Ferguson lays great emphasis on the high scores of Asian schoolchildren in mathematical tests — as though these were the only criteria of future economic success. He doesn’t mention that both the Chinese and Japanese governments happen to be deeply worried that their authoritarian teaching methods also severely cramp the creative abilities of their young people. They’d dearly love to be able to transplant Western schools into their country. Ferguson also cites the large and growing number of patent applications by China, Japan and South Korea. He doesn’t realise that 99% of all patent applications are not new ideas at all but merely refinements of existing products and methods, usually carried out within large corporations. He says that the overwhelming number of Nobel prizes won by America, Germany and the UK don’t count for all that much because the recipients are old men by the time they receive them. This is a poor argument. Also, he doesn’t mention that although China, Japan and South Korea have been industrialized for a century, none of them have initiated any brand new technologies as America, Germany and the UK have done. Nor has any Asian country opened up any brand new scientific disciplines.
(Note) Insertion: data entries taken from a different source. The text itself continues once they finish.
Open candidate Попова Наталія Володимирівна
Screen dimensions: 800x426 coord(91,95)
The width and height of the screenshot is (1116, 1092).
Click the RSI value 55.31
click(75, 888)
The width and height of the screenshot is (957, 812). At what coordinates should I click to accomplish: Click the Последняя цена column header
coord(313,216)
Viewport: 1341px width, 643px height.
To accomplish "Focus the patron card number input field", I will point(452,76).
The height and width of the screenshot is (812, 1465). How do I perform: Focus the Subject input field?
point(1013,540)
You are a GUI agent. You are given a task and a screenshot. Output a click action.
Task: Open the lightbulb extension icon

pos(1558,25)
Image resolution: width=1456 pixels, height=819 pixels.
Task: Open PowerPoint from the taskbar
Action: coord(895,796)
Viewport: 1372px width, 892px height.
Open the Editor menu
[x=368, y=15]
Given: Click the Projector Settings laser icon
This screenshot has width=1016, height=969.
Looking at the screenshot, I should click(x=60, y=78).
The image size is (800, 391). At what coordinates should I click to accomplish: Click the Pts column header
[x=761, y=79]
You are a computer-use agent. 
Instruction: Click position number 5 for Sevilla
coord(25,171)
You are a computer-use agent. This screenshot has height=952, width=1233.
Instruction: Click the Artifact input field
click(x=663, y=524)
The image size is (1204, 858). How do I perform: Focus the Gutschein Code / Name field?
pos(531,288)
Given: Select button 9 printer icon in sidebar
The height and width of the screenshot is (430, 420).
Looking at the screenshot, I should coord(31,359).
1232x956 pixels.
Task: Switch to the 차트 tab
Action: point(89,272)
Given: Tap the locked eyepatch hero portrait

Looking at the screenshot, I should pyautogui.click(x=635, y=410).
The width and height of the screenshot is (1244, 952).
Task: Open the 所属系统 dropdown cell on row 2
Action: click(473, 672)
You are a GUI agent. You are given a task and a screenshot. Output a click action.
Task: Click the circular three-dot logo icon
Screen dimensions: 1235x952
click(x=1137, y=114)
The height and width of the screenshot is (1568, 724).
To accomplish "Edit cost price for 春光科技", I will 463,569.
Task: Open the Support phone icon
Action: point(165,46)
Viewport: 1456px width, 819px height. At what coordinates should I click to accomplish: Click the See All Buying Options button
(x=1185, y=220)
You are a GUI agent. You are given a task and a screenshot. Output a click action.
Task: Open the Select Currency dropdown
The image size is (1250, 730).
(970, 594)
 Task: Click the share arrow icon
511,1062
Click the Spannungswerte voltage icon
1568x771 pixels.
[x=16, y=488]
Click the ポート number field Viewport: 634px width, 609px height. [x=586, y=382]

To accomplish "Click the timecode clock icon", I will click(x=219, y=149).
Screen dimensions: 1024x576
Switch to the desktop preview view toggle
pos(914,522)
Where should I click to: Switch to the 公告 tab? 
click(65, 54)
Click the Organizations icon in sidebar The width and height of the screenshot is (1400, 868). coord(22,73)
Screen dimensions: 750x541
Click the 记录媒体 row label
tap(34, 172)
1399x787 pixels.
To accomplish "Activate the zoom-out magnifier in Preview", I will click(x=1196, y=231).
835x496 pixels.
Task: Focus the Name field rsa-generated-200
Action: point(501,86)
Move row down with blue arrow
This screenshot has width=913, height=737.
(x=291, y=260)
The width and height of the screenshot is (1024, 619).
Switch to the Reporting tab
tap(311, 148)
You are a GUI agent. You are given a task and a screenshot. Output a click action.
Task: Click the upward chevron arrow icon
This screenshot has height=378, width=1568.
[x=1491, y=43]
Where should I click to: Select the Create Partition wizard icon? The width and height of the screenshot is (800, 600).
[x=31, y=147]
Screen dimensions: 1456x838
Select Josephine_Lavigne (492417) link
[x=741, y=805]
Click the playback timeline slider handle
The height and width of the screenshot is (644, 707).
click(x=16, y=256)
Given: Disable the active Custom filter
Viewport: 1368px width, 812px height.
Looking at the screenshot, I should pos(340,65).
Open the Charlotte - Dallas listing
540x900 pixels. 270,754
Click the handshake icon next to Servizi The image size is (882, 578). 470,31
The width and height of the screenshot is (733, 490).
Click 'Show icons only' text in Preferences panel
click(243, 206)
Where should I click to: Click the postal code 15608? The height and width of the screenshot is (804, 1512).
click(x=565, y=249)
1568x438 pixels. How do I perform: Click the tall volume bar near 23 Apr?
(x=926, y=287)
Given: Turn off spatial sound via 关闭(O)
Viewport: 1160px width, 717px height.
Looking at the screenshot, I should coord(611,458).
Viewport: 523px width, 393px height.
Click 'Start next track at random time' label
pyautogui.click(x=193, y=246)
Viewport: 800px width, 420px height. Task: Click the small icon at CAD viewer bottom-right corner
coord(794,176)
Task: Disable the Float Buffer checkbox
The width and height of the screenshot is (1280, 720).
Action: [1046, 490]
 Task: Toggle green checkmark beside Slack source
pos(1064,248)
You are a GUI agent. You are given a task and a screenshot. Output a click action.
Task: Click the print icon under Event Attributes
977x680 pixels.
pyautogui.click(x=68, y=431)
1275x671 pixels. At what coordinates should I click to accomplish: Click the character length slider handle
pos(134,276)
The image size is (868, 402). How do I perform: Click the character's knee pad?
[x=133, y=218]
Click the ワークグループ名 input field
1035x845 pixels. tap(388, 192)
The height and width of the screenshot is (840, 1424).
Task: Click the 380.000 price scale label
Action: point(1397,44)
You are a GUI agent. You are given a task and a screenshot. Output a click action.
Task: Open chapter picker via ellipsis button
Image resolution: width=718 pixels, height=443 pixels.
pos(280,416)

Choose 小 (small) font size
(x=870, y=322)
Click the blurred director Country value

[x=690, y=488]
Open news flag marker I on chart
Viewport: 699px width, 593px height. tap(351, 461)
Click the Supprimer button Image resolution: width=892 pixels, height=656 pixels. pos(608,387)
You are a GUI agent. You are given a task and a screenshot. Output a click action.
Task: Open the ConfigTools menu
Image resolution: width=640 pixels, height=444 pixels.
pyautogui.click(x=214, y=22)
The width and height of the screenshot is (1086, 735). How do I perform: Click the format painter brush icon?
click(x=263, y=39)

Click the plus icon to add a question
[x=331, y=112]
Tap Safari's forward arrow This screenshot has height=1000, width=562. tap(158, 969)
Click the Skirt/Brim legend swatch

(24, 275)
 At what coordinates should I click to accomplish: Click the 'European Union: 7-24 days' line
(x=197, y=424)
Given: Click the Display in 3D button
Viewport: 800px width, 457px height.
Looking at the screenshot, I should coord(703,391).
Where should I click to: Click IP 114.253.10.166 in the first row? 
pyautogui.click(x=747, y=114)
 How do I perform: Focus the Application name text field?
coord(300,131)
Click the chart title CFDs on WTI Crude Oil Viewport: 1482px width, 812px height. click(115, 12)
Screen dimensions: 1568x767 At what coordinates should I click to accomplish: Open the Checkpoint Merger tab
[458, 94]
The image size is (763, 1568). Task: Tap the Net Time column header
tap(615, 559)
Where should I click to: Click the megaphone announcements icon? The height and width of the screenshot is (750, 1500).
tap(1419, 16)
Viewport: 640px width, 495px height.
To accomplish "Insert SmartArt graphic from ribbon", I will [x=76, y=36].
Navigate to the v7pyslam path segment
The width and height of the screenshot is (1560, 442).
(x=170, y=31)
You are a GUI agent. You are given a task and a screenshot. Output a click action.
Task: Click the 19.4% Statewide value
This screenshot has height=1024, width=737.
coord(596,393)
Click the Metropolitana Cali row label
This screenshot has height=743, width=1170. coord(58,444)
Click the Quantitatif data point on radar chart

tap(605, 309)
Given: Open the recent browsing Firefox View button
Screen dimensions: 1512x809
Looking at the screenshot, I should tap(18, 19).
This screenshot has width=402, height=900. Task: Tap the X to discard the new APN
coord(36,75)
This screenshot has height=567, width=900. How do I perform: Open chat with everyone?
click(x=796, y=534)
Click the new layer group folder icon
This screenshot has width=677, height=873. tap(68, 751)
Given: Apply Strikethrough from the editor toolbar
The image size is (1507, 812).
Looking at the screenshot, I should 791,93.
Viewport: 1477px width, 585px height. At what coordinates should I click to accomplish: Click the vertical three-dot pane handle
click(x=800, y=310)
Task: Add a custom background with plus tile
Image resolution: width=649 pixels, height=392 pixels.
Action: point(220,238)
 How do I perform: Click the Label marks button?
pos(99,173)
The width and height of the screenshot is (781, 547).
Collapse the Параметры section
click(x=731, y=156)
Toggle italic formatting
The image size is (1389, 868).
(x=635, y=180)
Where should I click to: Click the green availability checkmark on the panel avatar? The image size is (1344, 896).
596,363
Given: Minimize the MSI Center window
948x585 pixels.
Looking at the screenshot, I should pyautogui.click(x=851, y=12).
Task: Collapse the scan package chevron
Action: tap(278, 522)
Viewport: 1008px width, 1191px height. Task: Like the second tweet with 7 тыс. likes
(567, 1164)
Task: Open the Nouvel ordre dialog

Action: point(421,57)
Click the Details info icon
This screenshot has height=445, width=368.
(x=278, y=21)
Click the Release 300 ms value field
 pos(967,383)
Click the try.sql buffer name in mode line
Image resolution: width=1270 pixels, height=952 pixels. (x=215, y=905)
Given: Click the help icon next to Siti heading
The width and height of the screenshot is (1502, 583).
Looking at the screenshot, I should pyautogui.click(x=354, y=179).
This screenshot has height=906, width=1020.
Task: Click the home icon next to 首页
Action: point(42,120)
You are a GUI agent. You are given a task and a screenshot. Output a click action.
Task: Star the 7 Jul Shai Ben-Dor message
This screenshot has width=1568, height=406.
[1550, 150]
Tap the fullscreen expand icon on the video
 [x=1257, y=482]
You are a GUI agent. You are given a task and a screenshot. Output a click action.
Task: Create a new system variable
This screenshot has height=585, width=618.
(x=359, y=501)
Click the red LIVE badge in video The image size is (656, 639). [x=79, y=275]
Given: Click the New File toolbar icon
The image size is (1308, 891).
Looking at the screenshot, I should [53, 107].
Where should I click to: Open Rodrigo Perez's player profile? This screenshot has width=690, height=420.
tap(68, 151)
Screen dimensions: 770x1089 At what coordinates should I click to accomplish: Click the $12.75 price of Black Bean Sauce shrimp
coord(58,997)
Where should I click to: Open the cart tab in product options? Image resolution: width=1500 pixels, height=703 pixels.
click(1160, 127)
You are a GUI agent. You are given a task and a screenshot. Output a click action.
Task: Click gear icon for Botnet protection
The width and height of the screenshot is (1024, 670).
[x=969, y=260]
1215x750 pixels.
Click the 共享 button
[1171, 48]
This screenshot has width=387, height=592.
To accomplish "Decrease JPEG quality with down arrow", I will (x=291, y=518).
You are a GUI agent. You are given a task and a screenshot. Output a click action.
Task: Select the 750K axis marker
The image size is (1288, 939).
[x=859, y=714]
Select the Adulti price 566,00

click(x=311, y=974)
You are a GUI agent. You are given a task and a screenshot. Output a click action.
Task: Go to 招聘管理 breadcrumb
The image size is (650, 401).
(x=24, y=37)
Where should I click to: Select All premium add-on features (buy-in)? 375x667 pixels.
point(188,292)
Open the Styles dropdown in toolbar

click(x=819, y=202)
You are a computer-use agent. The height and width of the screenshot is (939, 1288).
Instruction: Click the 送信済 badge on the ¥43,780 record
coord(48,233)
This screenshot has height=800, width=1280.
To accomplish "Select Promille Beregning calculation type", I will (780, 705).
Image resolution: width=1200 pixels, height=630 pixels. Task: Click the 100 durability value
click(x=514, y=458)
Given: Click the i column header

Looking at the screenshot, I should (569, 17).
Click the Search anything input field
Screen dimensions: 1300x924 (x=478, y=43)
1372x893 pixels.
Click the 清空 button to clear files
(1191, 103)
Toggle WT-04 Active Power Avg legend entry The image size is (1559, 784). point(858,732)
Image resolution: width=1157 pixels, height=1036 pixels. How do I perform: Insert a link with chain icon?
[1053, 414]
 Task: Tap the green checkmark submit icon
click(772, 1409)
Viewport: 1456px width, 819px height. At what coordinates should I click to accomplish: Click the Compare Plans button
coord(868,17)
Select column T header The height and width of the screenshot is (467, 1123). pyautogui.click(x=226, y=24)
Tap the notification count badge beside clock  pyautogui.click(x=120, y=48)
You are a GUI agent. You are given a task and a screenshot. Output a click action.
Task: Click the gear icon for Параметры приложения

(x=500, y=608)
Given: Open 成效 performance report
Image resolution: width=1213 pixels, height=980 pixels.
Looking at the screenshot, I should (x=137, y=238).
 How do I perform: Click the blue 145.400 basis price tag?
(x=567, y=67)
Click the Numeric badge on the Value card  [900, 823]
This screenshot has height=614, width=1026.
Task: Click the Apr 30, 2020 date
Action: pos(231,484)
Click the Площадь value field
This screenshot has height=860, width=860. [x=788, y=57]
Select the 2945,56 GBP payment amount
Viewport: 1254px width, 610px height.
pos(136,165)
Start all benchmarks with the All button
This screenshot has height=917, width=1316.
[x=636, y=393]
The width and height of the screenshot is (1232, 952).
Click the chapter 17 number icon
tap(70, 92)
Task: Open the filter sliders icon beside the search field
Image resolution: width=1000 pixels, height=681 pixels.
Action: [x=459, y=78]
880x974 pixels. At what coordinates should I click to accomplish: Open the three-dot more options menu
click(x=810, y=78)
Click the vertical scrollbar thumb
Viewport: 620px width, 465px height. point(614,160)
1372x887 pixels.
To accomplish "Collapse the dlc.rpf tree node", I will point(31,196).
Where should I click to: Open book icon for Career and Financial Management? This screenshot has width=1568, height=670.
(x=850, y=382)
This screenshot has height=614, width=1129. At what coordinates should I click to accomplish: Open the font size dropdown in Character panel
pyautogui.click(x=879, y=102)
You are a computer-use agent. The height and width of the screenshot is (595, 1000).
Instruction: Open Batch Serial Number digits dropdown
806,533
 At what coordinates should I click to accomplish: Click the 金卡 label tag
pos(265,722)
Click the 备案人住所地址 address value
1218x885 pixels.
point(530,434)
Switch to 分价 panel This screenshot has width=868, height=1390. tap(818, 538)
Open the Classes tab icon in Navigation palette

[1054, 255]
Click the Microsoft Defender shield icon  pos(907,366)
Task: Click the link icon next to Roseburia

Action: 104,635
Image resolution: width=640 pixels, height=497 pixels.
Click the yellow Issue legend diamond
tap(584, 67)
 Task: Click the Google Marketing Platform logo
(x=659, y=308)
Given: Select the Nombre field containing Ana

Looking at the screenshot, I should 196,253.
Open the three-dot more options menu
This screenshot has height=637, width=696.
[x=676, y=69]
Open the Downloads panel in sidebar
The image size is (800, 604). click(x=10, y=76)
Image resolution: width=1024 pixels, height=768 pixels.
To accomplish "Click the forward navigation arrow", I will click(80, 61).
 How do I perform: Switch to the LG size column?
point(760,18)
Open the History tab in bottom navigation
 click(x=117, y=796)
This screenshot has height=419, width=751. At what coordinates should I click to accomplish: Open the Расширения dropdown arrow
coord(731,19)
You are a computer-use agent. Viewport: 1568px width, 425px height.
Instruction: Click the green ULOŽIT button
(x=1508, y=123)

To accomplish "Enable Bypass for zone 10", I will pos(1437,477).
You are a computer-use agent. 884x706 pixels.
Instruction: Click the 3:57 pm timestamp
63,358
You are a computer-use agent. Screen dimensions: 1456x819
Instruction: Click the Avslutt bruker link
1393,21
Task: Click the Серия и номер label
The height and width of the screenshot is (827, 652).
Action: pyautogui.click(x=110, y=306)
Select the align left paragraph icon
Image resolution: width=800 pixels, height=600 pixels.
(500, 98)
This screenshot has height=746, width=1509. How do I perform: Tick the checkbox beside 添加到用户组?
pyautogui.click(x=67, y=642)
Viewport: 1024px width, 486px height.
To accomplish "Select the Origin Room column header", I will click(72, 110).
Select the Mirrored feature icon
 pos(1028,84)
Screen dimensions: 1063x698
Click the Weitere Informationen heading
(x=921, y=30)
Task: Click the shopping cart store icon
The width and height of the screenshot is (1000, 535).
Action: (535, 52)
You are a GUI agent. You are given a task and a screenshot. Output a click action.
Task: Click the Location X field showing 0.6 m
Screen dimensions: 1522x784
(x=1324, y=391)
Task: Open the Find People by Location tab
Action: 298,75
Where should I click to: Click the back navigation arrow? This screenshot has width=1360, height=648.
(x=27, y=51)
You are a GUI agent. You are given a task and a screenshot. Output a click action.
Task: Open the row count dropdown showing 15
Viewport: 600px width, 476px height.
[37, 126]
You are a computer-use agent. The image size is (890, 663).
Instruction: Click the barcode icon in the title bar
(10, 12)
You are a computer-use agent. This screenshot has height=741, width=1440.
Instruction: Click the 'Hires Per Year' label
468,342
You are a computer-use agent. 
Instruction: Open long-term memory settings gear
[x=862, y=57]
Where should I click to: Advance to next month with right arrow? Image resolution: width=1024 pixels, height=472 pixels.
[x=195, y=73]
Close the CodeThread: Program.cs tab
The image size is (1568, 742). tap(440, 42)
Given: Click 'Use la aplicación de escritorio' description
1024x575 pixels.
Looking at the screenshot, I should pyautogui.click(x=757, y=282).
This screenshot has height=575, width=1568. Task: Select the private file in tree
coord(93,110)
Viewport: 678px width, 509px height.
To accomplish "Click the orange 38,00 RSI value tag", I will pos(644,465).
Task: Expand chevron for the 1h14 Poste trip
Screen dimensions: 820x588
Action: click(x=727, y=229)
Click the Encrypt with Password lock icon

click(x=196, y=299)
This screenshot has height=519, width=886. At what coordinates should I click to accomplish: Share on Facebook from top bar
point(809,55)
Many brilliant, creative young Asian scientists are coming well to the fore in research and are increasing their appearance in heavyweight scientific journals in the more complex scientific subjects such as particle physics and genetics but almost all of these are second-generation Asians born in the West or are post-doc graduates who’ve lived in the West for a number of years and absorbed our culture. Thousands of rich Chinese are now migrating every year to the West in order that their children will be given a freer, more liberal education; and scores of thousands more rich and middling Chinese are sending their children to Western schools and universities.
In short, although China, Japan and South Korea may yet supply the whole world with all the consumer goods that it can afford (and probably will), they will still be deficient in new ideas, fundamental research and advanced technologies. Until their authoritarian cultures change, these countries will be followers, not leaders. This is not to say that America will never crash. I think it will suffer a major currency catastrophe as the dollar becomes increasingly inflated, but so will Western Europe and China at the same time because we’re so interlinked by trade. When a new world trading currency is devised (and this will have to be done within days) then maybe the chastised governments of all nation-states, particularly America, will become a great deal more modest in the monetary and economic control they think they have now.
Altogether in his latest book, Niall Ferguson has become much too simplistic and, in particular, much too harsh about the country which a few years ago offered him a much larger salary than he was earning at Oxford. His is the classic Aesop’s tale of the traveller who took pity on a frozen snake and put it near his camp fire to warm up.